Functions for manipulating metadata constants.

Module Contents

Functions

`format_errors`(*errors: str, title: str = None, pydantic: bool = False) → str	Format multiple errors into a single error.
`_parse_field_names`(fields: List[Union[str, dict]]) → List[str]	Parse field names.
`_parse_foreign_key_rule`(rule: dict, name: str, key: List[str]) → List[dict]	Parse foreign key rule from resource descriptor.
`_build_foreign_key_tree`(resources: Dict[str, dict]) → Dict[str, Dict[Tuple[str, Ellipsis], dict]]	Build foreign key tree.
`_traverse_foreign_key_tree`(tree: Dict[str, Dict[Tuple[str, Ellipsis], dict]], name: str, fields: Tuple[str, Ellipsis]) → List[Dict[str, Any]]	Traverse foreign key tree.
`build_foreign_keys`(resources: Dict[str, dict], prune: bool = True) → Dict[str, List[dict]]	Build foreign keys for each resource.
`split_period`(name: str) → Tuple[str, Optional[str]]	Split the time period from a column name.
`expand_periodic_column_names`(names: Iterable[str]) → List[str]	Add smaller periods to a list of column names.
`most_frequent`(x: pandas.Series) → Any	Return most frequent value (or error if none exists).
`most_and_more_frequent`(x: pandas.Series, min_frequency: float = None) → Any	Return most frequent value if more frequent than minimum (or error if none exists).
`unique`(x: pandas.Series) → Any	Return single unique value (or error if none exists).
`as_dict`(x: pandas.Series) → Dict[Any, list]	Return dictionary of values, listed by index.
`try_aggfunc`(func: Callable, raised: bool = True, error: Union[str, Callable] = None) → Callable	Wrap aggregate function in a try-except for error handling.
`groupby_apply`(df: pandas.DataFrame, by: Iterable, aggfuncs: Dict[Any, Callable], raised: bool = True, error: Callable = None) → Tuple[pandas.DataFrame, Dict[Any, pandas.Series]]	Aggregate dataframe and capture errors (using apply).
`groupby_aggregate`(df: pandas.DataFrame, by: Iterable, aggfuncs: Dict[Any, Callable], raised: bool = True, error: Callable = None) → Tuple[pandas.DataFrame, Dict[Any, pandas.Series]]	Aggregate dataframe and capture errors (using aggregate).
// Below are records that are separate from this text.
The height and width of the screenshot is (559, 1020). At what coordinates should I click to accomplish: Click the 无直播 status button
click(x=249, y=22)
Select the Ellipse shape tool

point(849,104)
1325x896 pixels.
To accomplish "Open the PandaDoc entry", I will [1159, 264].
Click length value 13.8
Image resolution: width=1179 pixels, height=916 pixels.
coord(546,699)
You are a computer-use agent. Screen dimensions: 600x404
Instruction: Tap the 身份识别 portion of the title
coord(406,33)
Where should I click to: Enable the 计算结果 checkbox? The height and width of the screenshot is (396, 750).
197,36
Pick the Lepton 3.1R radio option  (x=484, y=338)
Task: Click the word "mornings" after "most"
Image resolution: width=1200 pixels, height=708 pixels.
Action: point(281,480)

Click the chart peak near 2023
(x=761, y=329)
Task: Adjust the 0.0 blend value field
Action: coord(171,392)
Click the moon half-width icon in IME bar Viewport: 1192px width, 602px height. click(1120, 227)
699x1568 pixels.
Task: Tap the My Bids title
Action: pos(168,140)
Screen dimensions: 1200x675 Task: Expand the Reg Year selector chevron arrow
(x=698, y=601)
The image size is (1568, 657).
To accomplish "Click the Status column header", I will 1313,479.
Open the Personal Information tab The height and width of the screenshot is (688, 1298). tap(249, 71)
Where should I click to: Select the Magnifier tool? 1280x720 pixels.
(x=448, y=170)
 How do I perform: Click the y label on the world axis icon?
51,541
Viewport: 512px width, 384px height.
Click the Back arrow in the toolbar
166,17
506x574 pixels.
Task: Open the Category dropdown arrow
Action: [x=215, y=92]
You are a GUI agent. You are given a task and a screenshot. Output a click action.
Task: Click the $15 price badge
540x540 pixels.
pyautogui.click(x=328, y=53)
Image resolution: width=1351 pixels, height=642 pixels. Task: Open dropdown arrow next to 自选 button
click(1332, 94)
pudl.metadata.helpers.format_errors(*errors: str, title: str = None, pydantic: bool = False) → str[source]

Format multiple errors into a single error.

Parameters

errors – Error messages.
title – Title for error messages.

Examples

>>> e = format_errors('worse', title='bad')
>>> print(e)
bad
* worse
>>> e = format_errors('worse', title='bad', pydantic=True)
>>> print(e)
bad
  * worse
>>> e = format_errors('bad', 'worse')
>>> print(e)
* bad
* worse
>>> e = format_errors('bad', 'worse', pydantic=True)
>>> print(e)
* bad
  * worse

pudl.metadata.helpers._parse_field_names(fields: List[Union[str, dict]]) → List[str][source]

Parse field names.

Parameters: fields – Either field names or field descriptors with a name key.
Returns: Field names.

pudl.metadata.helpers._parse_foreign_key_rule(rule: dict, name: str, key: List[str]) → List[dict][source]

Parse foreign key rule from resource descriptor.

Parameters

meta – Resource descriptor.
name – Resource name.
key – Resource primary key.

Returns

fields (List[str]): Local fields.
reference[‘resource’] (str): Reference resource name.
reference[‘fields’] (List[str]): Reference primary key fields.
exclude (List[str]): Names of resources to exclude, including name.

Return type

Parsed foreign key rules

pudl.metadata.helpers._build_foreign_key_tree(resources: Dict[str, dict]) → Dict[str, Dict[Tuple[str, Ellipsis], dict]][source]

Build foreign key tree.

Parameters

resources – Resource descriptors by name.

Returns

Foreign key tree where the first key is a resource name (str), the second key is resource field names (Tuple[str, …]), and the value describes the reference resource (dict):

reference[‘resource’] (str): Reference name.
reference[‘fields’] (List[str]): Reference field names.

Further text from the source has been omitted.